- What you need to do: Whenever the word "dropdown" turns up in a line below, that line should be copied.

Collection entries

....

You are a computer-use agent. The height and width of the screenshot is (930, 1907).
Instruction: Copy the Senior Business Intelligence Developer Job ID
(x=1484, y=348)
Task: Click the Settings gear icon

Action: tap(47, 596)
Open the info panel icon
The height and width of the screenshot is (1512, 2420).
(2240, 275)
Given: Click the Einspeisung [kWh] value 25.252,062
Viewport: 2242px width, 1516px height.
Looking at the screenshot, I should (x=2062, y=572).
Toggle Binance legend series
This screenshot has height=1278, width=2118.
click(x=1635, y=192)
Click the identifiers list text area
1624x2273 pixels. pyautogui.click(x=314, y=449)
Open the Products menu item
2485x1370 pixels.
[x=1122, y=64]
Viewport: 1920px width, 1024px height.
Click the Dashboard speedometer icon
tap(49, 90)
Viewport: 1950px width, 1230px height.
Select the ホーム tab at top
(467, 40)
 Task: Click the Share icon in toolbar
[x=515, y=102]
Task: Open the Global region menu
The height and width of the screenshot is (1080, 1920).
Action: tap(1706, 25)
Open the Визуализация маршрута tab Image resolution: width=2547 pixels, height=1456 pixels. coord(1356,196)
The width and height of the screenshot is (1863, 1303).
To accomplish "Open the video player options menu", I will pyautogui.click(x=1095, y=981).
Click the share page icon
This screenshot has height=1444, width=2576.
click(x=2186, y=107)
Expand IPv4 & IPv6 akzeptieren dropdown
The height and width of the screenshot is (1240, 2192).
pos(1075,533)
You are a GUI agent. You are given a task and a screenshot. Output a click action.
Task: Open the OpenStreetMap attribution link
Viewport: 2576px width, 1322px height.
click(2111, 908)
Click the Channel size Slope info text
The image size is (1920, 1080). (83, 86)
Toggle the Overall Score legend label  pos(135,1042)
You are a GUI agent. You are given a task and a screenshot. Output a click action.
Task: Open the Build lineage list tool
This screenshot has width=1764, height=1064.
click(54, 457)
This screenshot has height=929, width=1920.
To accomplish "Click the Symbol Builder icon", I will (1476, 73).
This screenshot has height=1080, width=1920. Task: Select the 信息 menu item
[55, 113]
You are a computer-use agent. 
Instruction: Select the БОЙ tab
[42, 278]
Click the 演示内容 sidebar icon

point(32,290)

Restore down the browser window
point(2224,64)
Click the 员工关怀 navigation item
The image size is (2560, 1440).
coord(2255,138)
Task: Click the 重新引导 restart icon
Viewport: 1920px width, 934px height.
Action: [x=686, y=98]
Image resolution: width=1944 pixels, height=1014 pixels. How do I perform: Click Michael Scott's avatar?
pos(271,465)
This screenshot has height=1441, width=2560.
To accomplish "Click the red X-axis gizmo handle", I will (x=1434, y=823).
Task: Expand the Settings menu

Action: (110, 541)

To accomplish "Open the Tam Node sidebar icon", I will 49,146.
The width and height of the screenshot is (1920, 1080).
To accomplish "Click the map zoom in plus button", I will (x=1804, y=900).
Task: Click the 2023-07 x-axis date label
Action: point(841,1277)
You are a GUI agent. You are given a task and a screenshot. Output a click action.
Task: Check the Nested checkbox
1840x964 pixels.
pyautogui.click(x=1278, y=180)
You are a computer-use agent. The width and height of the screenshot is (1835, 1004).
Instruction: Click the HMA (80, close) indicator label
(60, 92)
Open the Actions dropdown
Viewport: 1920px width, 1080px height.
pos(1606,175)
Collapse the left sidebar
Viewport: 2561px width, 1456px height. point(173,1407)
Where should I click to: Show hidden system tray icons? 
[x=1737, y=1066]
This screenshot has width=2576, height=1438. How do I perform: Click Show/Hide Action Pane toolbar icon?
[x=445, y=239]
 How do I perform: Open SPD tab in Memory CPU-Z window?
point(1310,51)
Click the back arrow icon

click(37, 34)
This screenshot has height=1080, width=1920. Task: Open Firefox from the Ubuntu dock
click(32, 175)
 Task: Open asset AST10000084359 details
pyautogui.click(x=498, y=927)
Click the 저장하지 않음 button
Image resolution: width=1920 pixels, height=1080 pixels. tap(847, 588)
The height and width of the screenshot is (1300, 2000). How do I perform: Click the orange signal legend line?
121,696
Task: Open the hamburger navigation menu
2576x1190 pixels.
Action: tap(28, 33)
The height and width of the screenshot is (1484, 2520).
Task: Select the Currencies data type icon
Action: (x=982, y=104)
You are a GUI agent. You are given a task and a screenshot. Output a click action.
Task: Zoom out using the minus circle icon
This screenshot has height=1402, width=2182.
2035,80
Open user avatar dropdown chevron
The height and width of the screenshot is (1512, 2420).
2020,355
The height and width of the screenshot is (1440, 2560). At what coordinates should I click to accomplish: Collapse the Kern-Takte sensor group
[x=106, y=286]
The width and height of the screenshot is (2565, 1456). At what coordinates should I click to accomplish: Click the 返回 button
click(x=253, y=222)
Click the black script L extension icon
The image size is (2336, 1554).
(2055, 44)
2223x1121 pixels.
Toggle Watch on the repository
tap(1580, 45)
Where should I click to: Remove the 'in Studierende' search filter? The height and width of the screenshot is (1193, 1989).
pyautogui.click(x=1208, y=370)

....

- Your solution:
Expand IPv4 & IPv6 akzeptieren dropdown
Open the Actions dropdown
Open user avatar dropdown chevron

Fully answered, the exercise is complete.